Start of RECORDS SHOWN

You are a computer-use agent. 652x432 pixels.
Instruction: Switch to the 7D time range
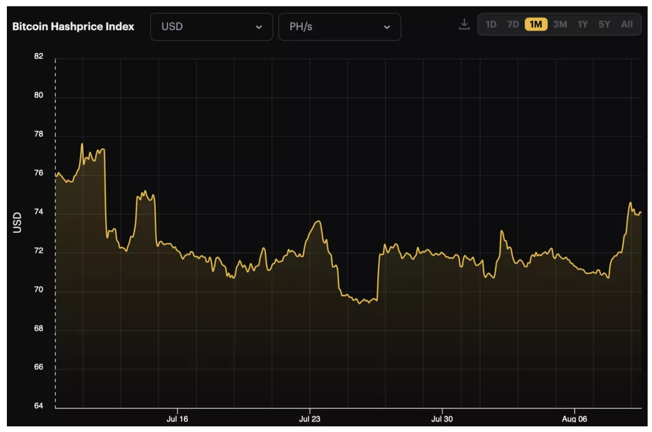[513, 24]
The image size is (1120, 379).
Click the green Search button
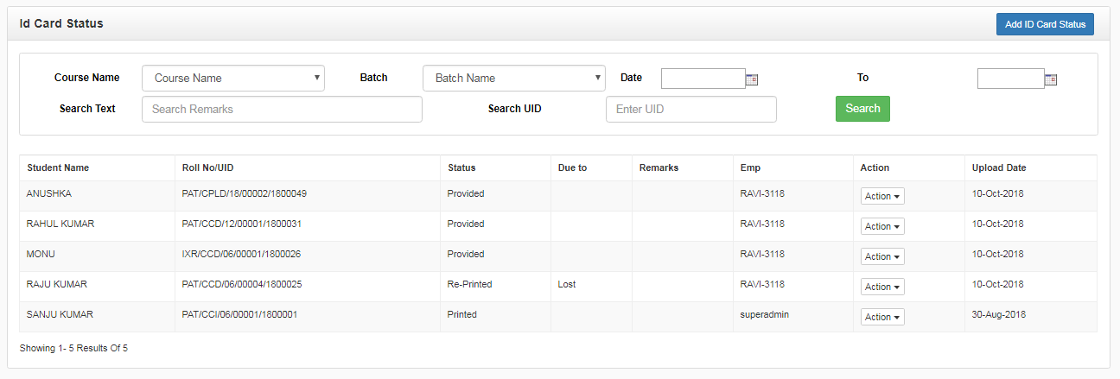point(862,109)
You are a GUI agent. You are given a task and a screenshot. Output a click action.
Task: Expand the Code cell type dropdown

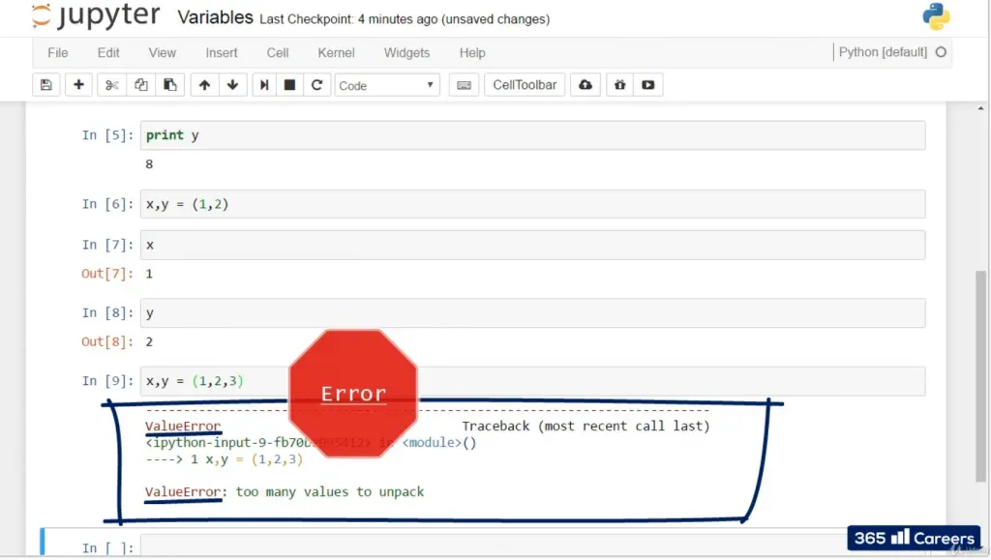coord(387,85)
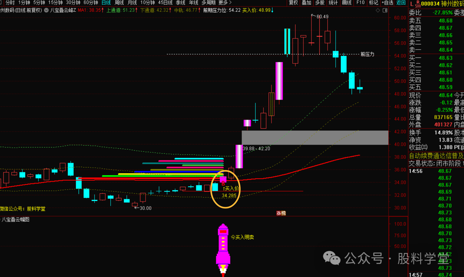Open the 复权 adjustment menu
The height and width of the screenshot is (277, 464).
pyautogui.click(x=293, y=3)
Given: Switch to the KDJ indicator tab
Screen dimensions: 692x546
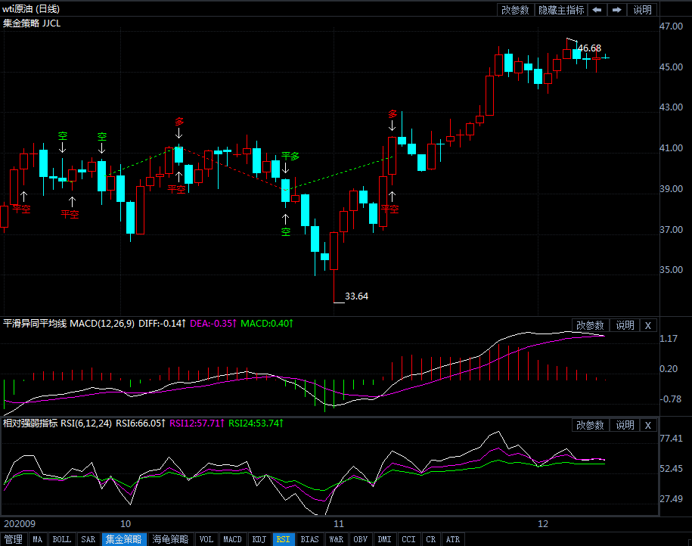Looking at the screenshot, I should click(259, 539).

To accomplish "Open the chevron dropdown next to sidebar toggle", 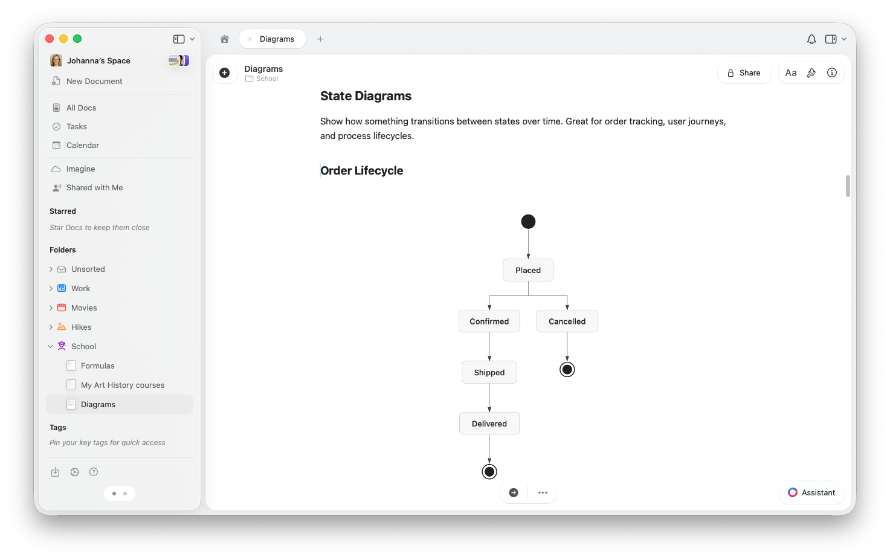I will [x=192, y=38].
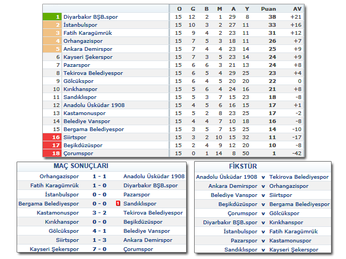Click the green rank 1 badge

[x=52, y=17]
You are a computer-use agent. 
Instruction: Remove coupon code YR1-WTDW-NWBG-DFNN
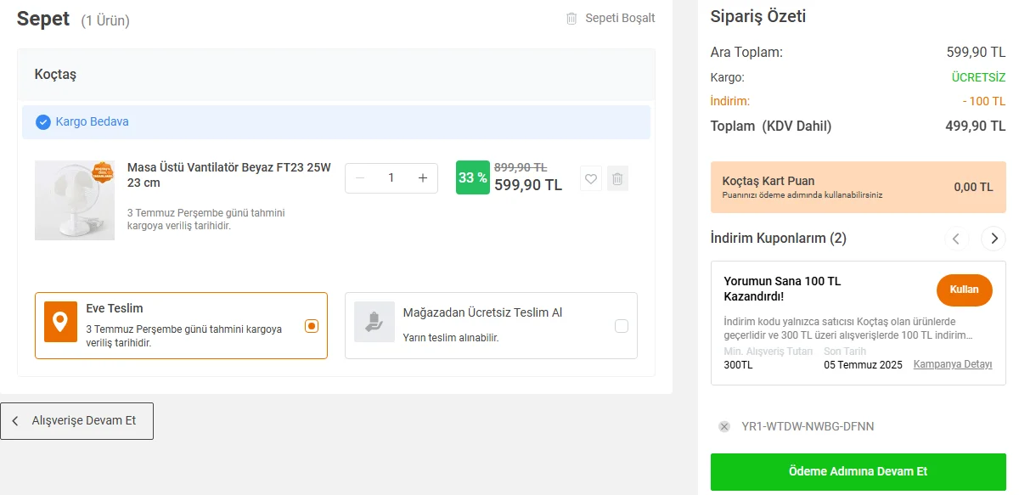click(x=724, y=426)
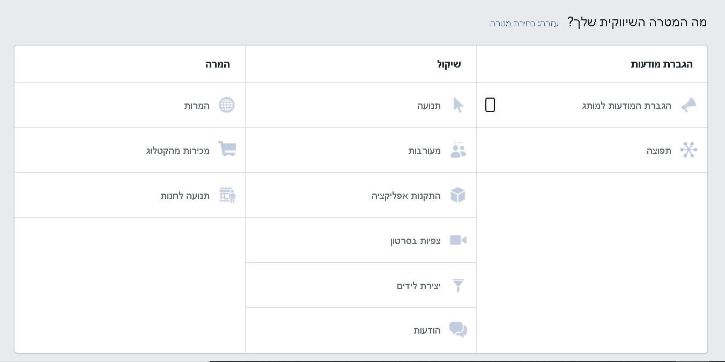Click the Engagement people icon
Screen dimensions: 725x362
[x=458, y=150]
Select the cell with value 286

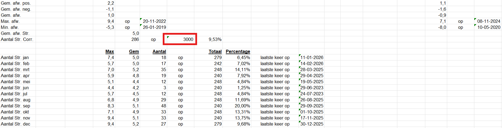point(135,39)
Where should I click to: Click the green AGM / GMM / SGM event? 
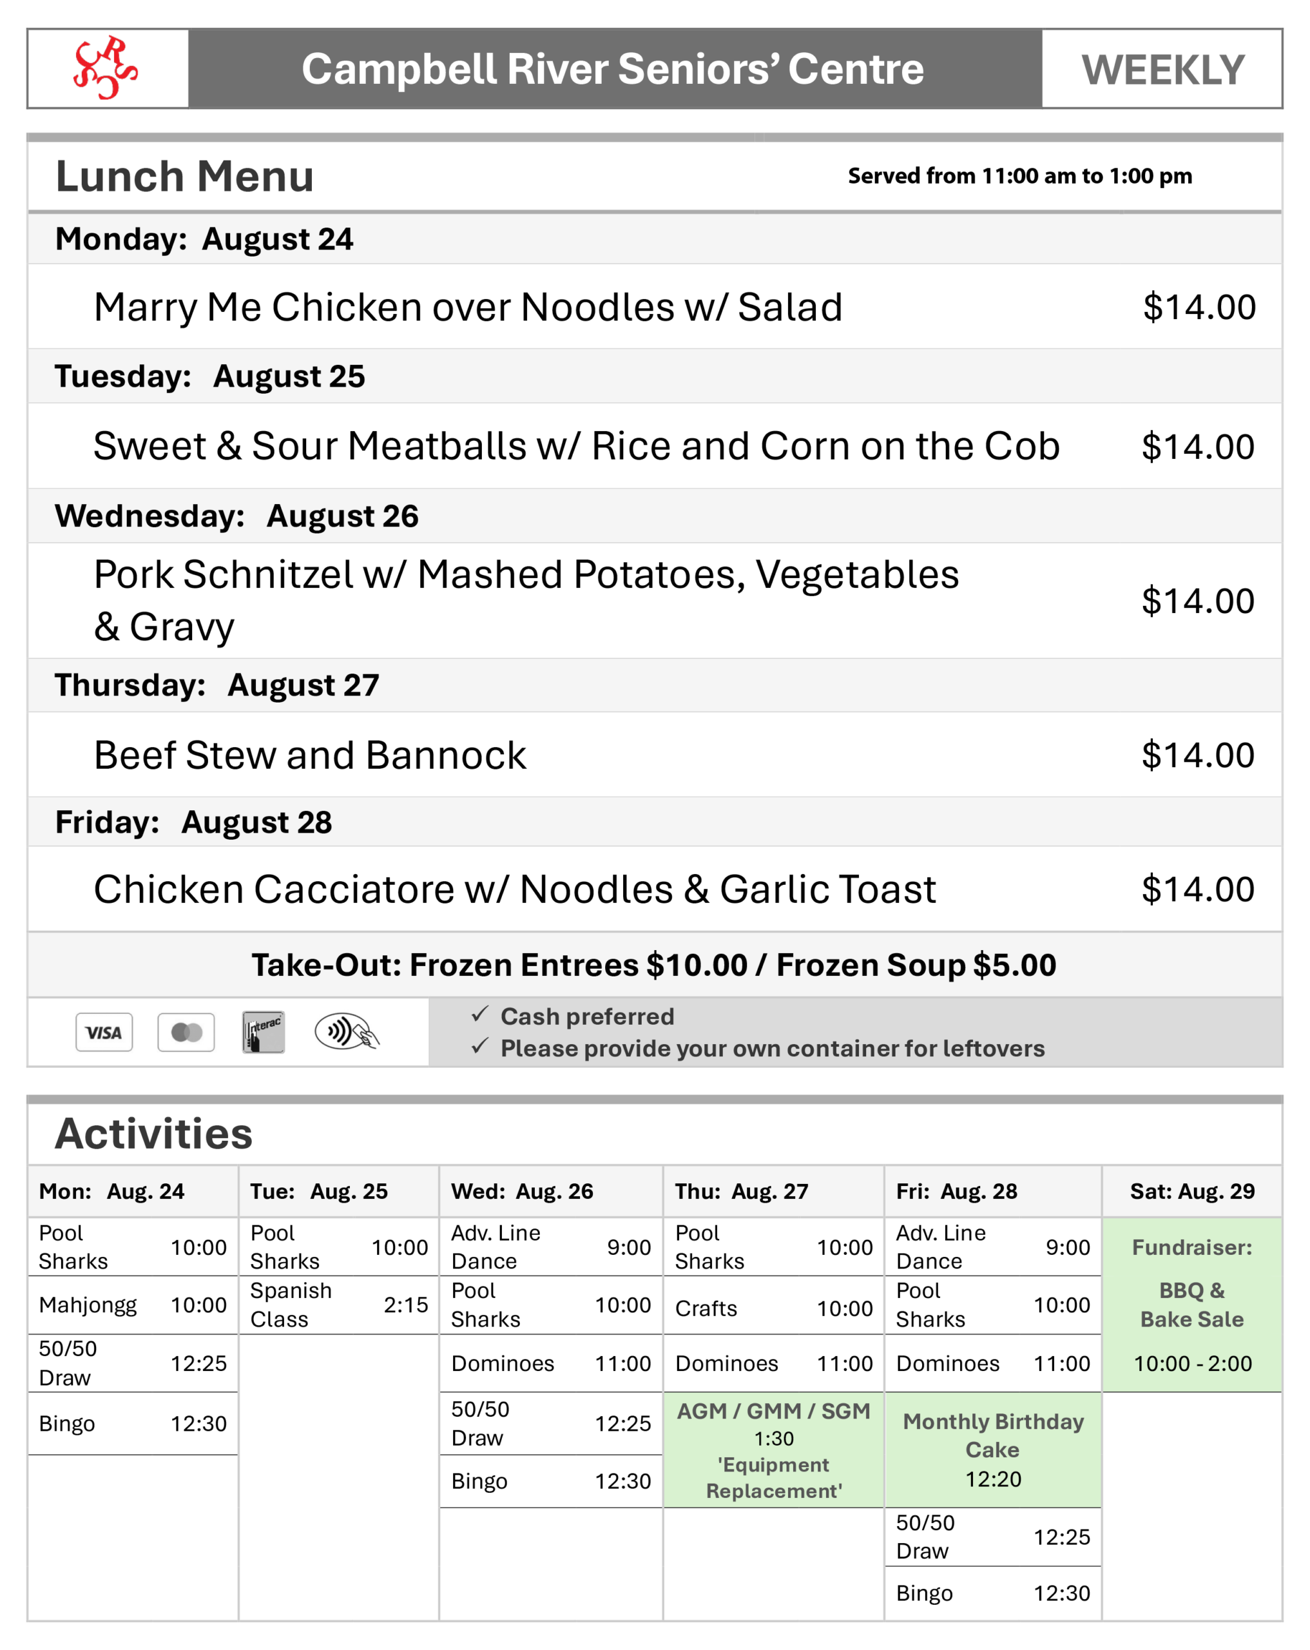774,1450
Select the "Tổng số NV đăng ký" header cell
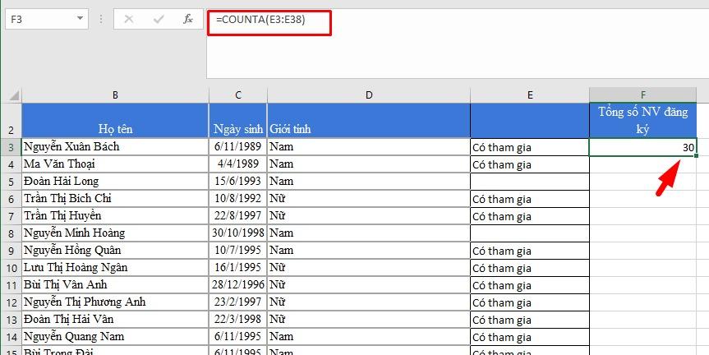The height and width of the screenshot is (355, 709). [x=642, y=121]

End of RECORDS SHOWN

* WHAT THE TASK ASKS *
Show every line from the entries that includes the word "agent".

* ANSWER BELOW *
You are a computer-use agent. 652x432 pixels.
You are a GUI agent. You are given a task and a screenshot. Output a click action.
You are a computer-use agent. 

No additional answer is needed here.